Task brief: Go to the line containing "1000x625 pixels." and retype it and every later line exactly as written, up to the last line of the entries. Keep pictures out.
----
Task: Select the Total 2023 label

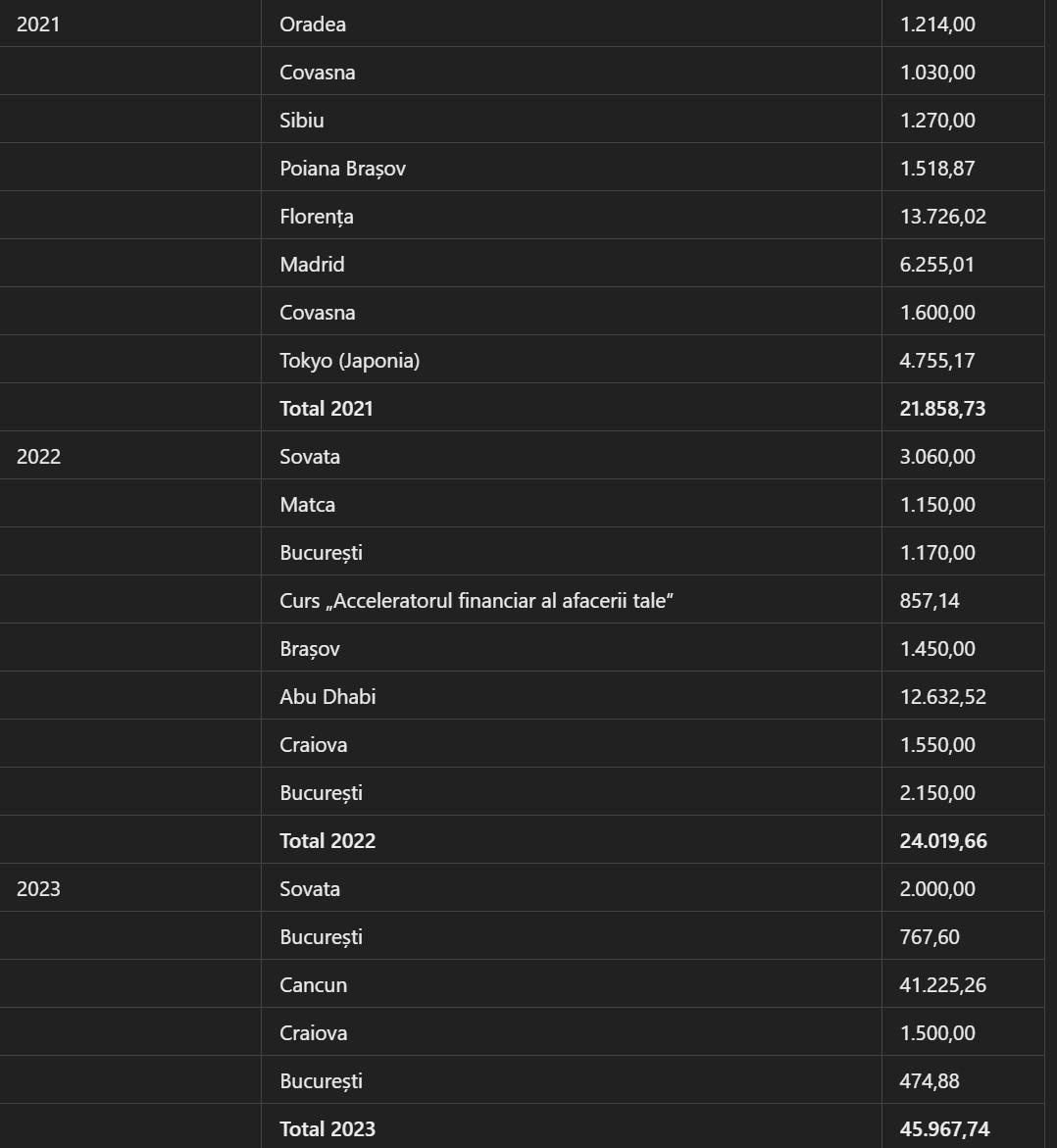Action: (327, 1129)
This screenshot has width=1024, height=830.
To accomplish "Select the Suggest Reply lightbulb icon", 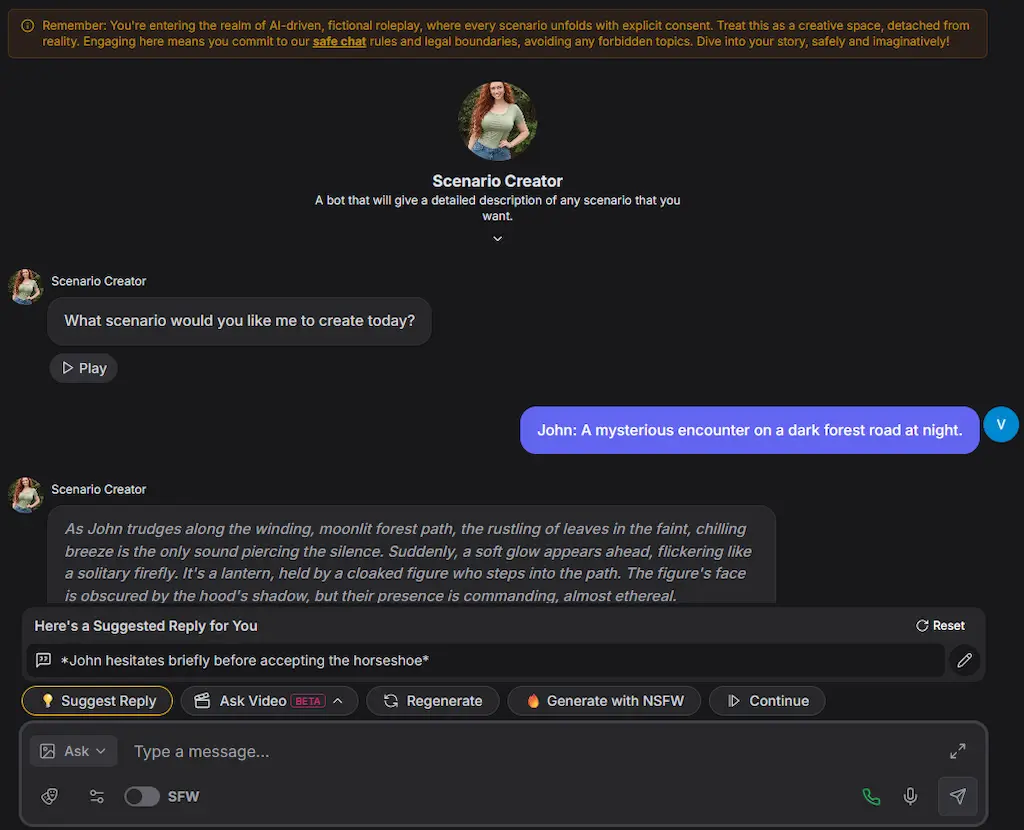I will [x=47, y=700].
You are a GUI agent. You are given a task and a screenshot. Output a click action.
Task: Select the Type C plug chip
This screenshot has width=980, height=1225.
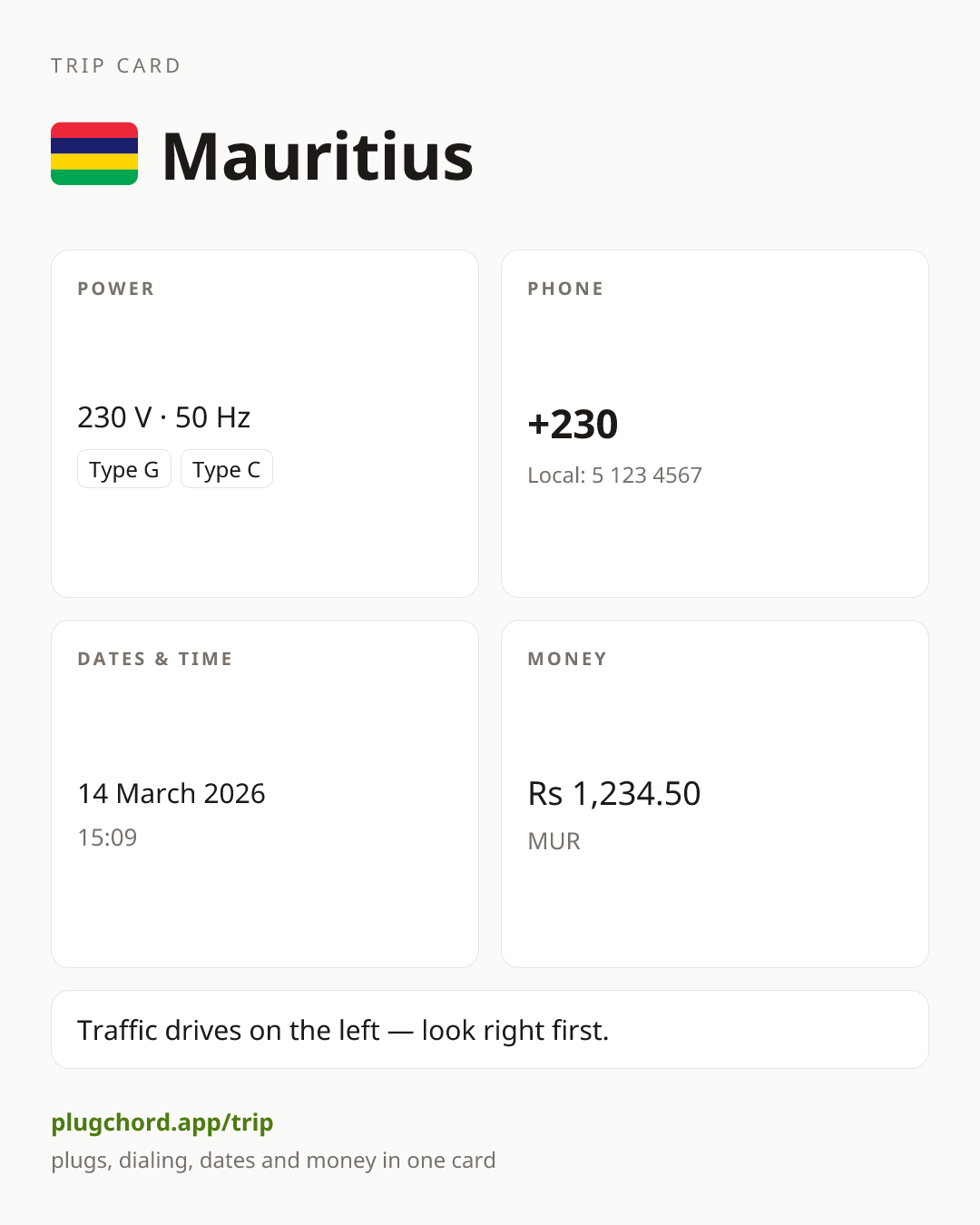point(227,469)
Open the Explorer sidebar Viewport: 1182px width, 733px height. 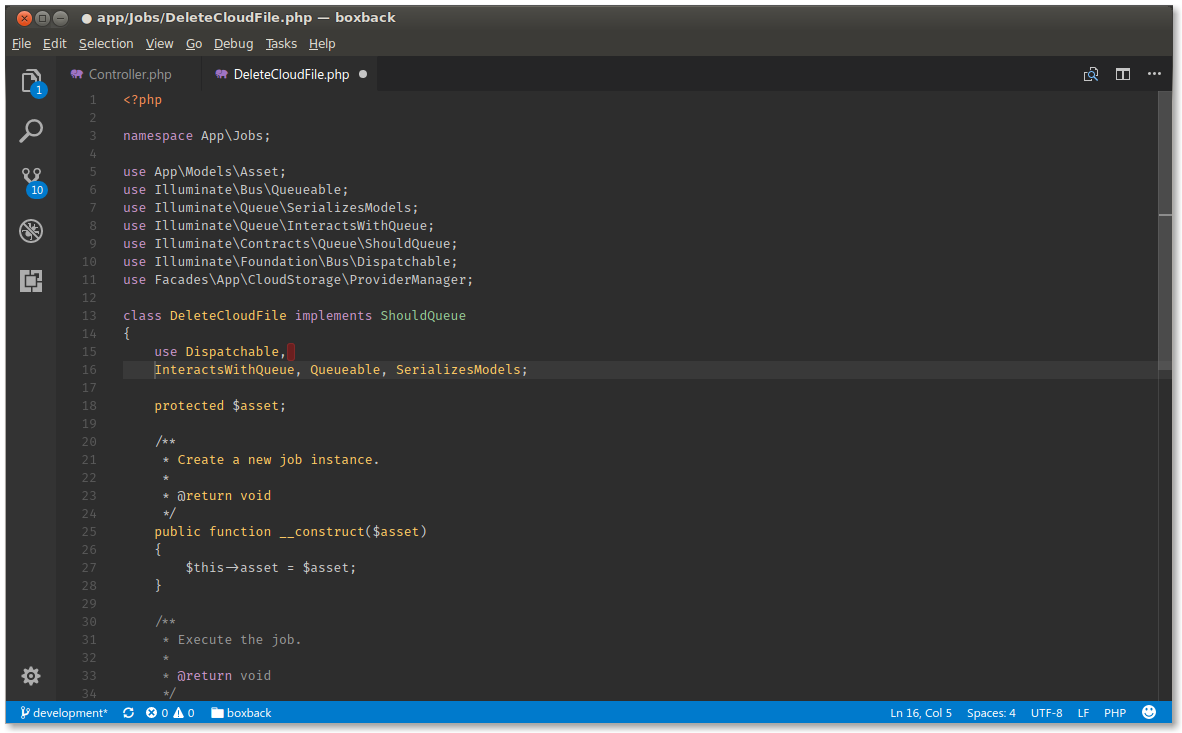tap(31, 81)
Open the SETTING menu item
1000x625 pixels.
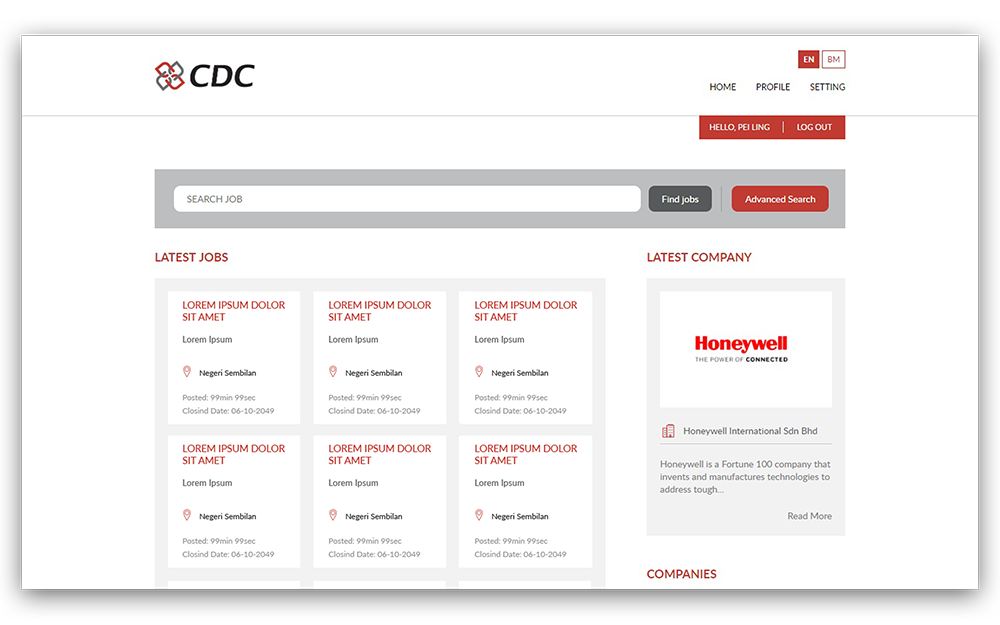point(827,87)
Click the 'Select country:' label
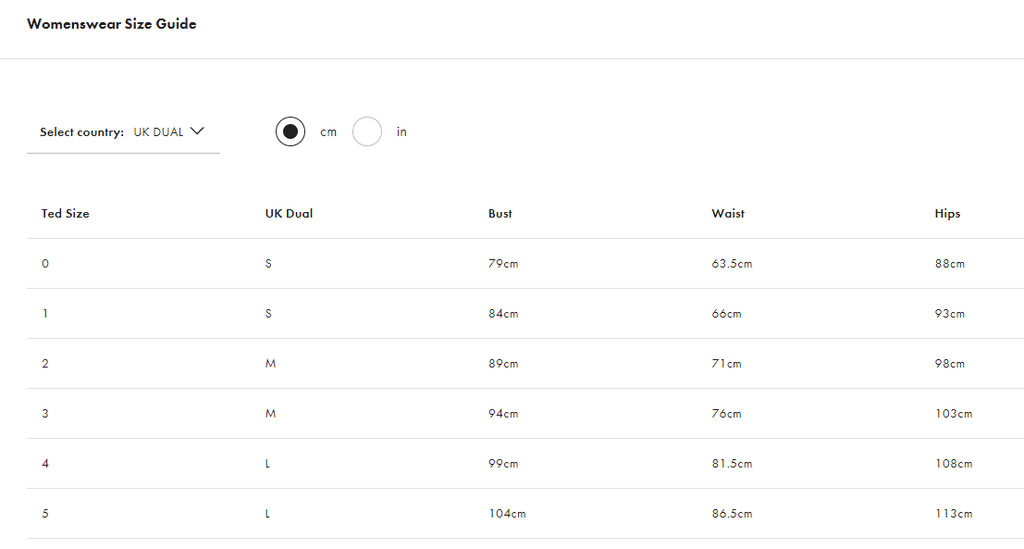Viewport: 1024px width, 549px height. 82,132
----
Your response:
1000x625 pixels.
point(827,87)
Click the 'Select country:' label
Viewport: 1024px width, 549px height. 82,132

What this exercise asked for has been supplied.